30 eager European and US-based PhD students and PostDocs joined some 10 lecturers in Laugarvatn, Iceland, to spend two weeks together delving into this year’s topic ”Climate and Volcanism”.
The diverse background of the lecturers and students reflected the interdisciplinary nature of the topic, bringing together atmospheric science, aerosol chemistry and physics, geology, glaciology, oceanography and paleoclimate.
The most challenging but exciting aspect of the theme proved to be linking the wide range of time scales involved, from Earth’s mantle processes, via the glacial cycles and mid-ocean ridge volcanism to the rapid sequence of events following a single volcanic eruption.
When not listening and discussing the latest scientific buzz about how volcanoes affect climate and vice versa (!), students were working hard on group projects on tephra, lake sediments, mid-ocean ridges and sea level, causality and volcanic aerosols.

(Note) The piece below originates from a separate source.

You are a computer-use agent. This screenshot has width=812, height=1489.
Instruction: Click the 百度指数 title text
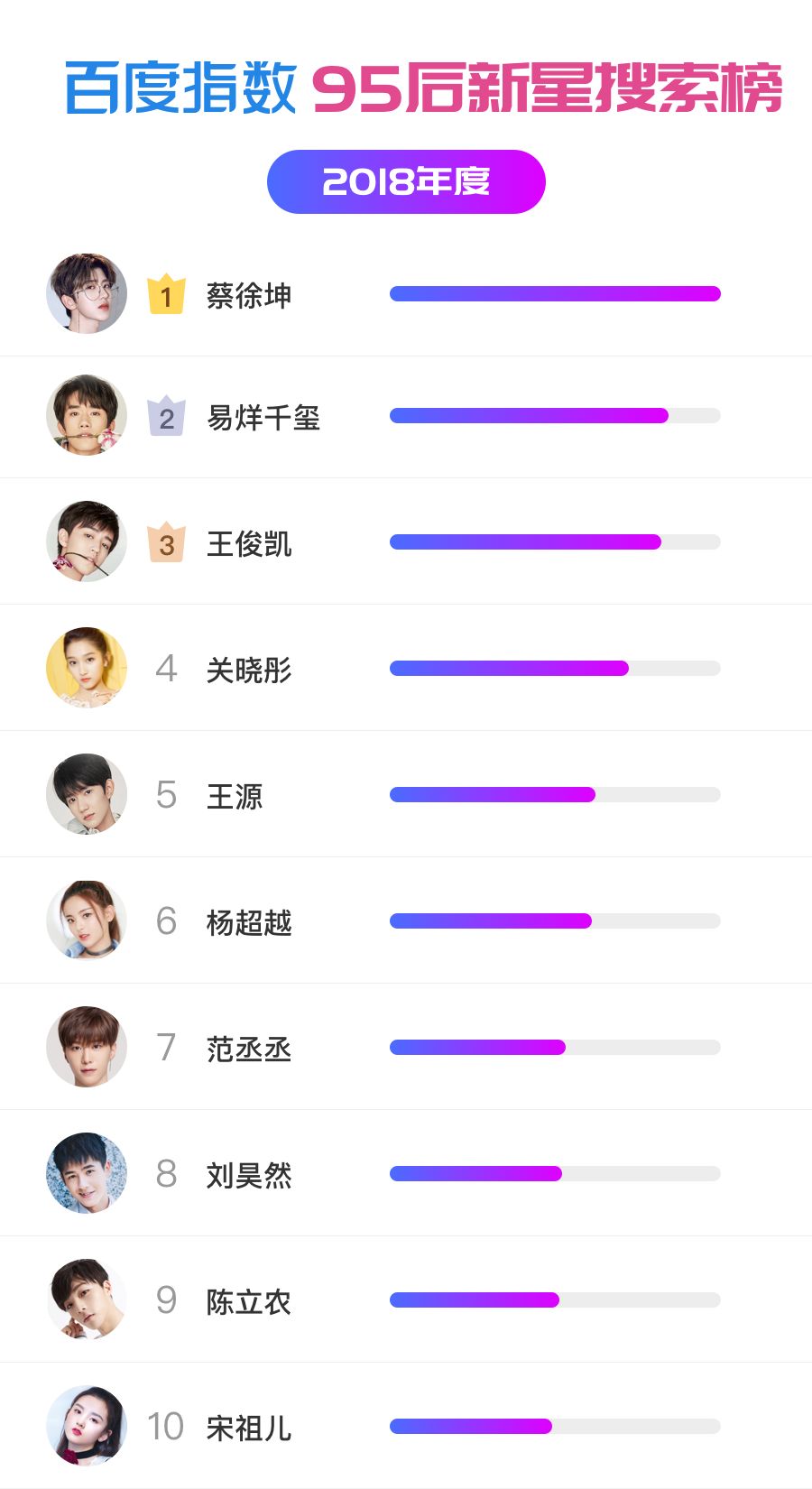pyautogui.click(x=180, y=88)
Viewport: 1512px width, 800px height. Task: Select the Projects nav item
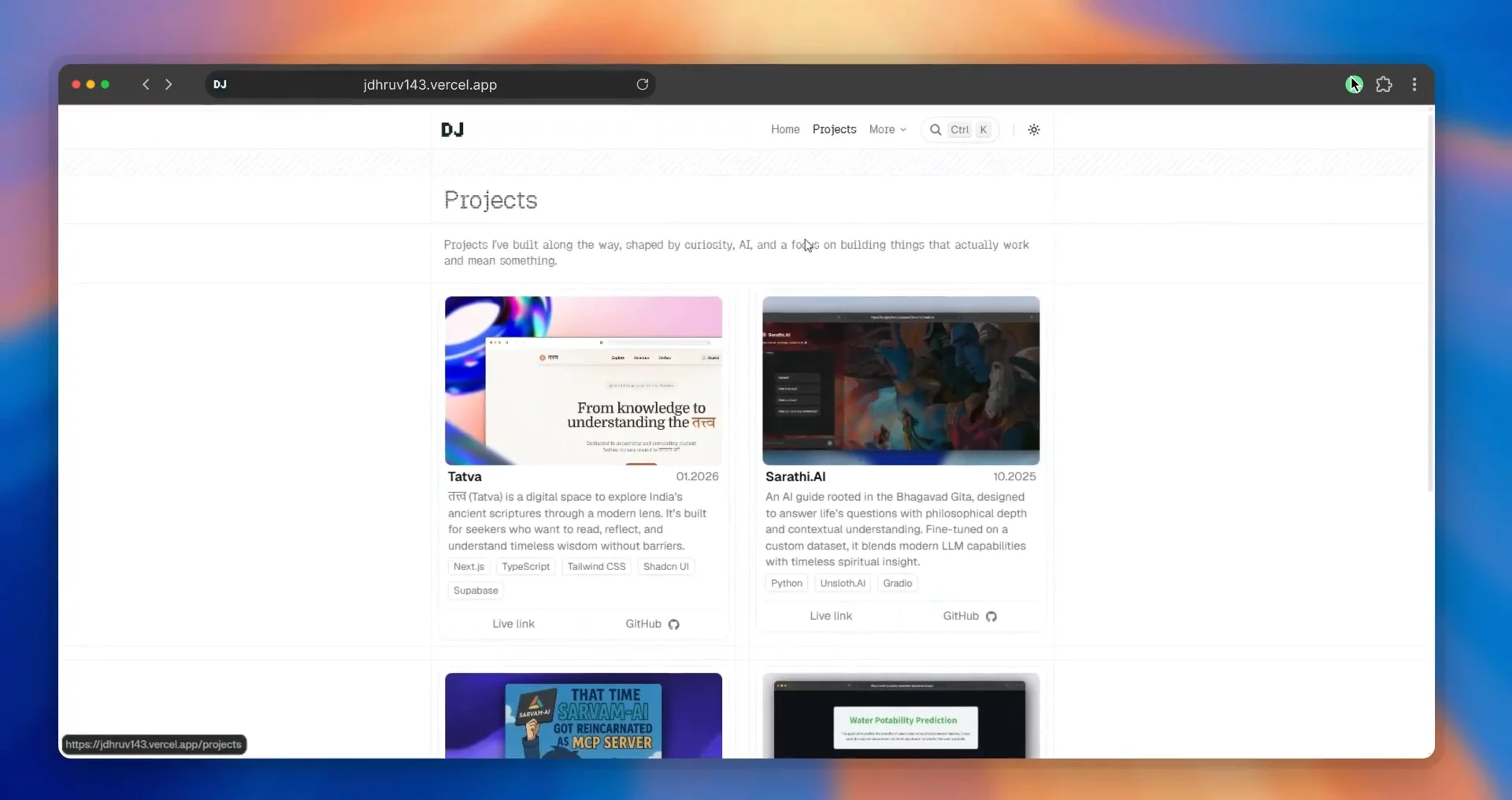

The two weeks were blessed by unbelievably good weather. This provided great conditions for several field excursions around central and southern Iceland, including vast lava fields, natural hot springs and glaciers.
Several people involved in ice2ice were present, namely Kerim Nisancioglu, Nora Loose, Henning Åkesson (all Bergen), Rasmus Anker Pedersen and Hannah Kleppin (Copenhagen).